What the exercise asks — Would you copy the line that includes "[Go to slide 2] (272, 2501)" and every line that follows it, down to the last line of the listing below, exactly as they stand?

========

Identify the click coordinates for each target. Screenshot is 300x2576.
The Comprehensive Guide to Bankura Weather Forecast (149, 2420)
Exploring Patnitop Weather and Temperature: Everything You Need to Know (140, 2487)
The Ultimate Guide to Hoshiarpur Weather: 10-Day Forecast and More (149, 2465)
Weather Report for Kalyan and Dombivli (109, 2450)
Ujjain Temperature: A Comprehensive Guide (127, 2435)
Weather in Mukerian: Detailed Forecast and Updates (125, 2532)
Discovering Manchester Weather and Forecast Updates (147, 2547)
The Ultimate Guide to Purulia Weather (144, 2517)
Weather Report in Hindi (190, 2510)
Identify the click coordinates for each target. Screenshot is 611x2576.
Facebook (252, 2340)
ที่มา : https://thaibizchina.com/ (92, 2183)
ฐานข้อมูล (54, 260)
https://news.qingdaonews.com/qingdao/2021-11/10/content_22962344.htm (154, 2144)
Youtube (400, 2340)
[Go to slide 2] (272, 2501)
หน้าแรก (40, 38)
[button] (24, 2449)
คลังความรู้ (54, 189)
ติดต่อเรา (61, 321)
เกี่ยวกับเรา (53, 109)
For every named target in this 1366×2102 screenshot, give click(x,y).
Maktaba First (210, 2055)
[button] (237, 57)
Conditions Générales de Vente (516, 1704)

========

Answer space —
[Go to slide 2] (272, 2501)
หน้าแรก (40, 38)
[button] (24, 2449)
คลังความรู้ (54, 189)
ติดต่อเรา (61, 321)
เกี่ยวกับเรา (53, 109)
For every named target in this 1366×2102 screenshot, give click(x,y).
Maktaba First (210, 2055)
[button] (237, 57)
Conditions Générales de Vente (516, 1704)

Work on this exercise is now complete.